** Description of the task **
Using the listing below, copy exactly the lines from the one containing "Toggle Italic formatting" to the one containing "You are a computer-use agent. Viewport: 1301px", both lines included, and no others.

--- Data for analysis Enclosed Below ---

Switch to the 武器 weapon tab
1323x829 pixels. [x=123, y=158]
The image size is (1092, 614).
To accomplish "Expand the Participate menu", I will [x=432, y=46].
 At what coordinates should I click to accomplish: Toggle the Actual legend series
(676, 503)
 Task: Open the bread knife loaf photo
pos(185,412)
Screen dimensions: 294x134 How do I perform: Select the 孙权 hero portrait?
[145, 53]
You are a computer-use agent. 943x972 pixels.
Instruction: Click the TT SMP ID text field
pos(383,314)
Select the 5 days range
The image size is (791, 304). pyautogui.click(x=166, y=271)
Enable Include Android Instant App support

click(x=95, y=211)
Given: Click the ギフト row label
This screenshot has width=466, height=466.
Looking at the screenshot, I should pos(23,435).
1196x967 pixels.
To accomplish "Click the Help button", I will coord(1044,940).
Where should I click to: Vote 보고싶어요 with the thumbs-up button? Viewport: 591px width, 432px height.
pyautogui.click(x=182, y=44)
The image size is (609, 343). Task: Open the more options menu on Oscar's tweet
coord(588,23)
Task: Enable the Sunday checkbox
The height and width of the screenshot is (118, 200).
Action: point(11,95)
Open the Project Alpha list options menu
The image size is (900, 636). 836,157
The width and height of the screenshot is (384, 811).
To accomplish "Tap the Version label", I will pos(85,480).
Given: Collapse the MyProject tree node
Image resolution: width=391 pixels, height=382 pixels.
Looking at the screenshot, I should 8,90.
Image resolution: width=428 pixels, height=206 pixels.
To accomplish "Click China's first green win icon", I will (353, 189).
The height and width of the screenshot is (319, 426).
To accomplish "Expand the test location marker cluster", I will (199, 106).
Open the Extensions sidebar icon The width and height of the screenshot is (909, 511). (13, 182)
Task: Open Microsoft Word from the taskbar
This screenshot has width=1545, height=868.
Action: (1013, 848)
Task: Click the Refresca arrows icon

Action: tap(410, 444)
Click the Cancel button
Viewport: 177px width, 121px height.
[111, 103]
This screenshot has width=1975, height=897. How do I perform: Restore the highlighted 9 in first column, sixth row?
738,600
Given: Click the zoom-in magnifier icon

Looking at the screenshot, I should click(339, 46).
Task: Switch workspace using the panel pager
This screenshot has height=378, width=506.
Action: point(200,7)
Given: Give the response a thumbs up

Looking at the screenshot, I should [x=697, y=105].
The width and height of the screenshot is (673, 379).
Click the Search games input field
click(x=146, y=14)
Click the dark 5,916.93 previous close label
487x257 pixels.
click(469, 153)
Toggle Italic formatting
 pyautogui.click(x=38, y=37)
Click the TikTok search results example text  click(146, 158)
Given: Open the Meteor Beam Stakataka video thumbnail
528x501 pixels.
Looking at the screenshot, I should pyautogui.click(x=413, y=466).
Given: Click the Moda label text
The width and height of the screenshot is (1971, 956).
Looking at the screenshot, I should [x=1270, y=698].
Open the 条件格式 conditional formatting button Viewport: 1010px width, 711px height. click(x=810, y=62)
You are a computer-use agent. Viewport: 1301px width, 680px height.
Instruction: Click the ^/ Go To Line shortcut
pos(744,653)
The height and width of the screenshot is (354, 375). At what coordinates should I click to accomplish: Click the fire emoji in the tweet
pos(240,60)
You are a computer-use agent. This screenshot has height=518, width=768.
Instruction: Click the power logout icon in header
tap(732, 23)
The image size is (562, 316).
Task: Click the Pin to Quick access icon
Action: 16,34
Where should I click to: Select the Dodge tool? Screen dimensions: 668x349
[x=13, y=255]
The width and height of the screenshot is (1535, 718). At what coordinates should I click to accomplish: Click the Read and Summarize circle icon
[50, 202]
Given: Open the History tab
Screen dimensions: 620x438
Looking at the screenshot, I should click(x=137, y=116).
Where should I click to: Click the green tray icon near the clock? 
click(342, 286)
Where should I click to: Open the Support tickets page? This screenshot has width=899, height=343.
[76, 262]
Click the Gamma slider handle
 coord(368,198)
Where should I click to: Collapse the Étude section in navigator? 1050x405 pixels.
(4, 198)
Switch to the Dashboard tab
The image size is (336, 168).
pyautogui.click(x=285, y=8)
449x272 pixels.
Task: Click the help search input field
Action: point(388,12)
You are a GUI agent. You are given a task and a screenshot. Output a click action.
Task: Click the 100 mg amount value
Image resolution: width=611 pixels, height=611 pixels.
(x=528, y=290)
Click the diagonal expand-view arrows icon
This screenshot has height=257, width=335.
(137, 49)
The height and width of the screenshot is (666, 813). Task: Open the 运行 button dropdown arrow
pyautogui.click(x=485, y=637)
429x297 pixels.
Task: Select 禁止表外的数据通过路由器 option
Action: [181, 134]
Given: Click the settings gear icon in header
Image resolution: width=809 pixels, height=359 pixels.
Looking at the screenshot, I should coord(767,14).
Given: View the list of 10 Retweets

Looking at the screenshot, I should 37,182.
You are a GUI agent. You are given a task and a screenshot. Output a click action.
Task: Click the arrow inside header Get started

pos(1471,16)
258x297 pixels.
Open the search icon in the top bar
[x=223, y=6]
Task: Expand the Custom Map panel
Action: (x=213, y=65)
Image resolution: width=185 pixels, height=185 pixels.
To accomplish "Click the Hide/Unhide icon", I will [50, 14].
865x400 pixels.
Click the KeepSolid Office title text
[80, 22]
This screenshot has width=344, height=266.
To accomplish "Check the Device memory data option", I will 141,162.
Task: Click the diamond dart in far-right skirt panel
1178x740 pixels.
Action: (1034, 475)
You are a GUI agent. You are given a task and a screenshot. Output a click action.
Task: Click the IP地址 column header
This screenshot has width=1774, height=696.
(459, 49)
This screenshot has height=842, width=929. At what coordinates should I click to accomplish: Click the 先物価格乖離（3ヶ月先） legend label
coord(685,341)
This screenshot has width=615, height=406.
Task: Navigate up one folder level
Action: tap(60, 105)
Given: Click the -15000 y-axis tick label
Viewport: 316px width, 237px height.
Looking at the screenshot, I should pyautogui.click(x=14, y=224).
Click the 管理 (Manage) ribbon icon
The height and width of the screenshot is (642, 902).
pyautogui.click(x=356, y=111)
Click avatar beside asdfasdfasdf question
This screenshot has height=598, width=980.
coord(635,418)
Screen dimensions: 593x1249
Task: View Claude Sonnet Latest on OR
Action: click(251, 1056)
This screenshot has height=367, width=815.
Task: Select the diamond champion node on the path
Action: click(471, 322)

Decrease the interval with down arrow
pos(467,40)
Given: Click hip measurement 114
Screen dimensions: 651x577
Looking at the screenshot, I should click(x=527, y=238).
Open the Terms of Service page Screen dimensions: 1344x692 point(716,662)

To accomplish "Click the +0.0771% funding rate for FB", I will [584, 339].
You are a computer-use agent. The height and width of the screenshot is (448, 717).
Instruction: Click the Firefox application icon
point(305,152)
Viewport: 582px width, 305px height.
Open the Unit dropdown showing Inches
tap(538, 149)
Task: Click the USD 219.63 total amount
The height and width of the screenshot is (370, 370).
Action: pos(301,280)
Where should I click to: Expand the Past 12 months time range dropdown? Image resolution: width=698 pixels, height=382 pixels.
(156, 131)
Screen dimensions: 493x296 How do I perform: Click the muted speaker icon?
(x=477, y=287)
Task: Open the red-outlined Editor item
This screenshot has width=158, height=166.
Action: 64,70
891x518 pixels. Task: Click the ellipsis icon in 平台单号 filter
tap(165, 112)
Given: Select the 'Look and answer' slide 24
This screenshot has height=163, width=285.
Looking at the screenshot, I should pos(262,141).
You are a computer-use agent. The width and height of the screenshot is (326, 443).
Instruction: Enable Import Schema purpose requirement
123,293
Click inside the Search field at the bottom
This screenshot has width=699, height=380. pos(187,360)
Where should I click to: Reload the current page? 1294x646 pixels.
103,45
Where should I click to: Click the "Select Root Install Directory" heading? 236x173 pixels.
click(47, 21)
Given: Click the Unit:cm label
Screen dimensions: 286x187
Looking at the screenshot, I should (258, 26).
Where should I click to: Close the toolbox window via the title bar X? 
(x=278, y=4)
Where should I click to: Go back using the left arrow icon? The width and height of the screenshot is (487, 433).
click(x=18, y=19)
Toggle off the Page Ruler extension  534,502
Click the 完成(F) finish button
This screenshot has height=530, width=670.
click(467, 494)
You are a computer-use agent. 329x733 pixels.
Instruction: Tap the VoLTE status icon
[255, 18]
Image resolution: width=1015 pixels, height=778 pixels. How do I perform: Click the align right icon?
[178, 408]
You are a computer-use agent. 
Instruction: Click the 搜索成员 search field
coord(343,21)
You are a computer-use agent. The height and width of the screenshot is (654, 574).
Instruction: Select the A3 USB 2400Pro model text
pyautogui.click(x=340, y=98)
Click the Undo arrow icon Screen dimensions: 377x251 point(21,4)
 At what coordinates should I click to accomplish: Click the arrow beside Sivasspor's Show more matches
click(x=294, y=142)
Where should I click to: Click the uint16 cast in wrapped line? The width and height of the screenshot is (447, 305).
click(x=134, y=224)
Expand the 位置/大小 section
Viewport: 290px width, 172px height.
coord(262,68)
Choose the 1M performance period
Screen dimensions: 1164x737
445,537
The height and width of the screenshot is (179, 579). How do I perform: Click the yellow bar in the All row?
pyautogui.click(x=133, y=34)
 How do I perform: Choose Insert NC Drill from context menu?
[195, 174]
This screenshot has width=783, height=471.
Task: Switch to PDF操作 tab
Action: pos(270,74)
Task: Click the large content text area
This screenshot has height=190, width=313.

--- End of Enclosed Data for analysis ---

** Result of the task **
Toggle Italic formatting
 pyautogui.click(x=38, y=37)
Click the TikTok search results example text  click(146, 158)
Given: Open the Meteor Beam Stakataka video thumbnail
528x501 pixels.
Looking at the screenshot, I should pyautogui.click(x=413, y=466).
Given: Click the Moda label text
The width and height of the screenshot is (1971, 956).
Looking at the screenshot, I should [x=1270, y=698].
Open the 条件格式 conditional formatting button Viewport: 1010px width, 711px height. click(x=810, y=62)
You are a computer-use agent. Viewport: 1301px width, 680px height.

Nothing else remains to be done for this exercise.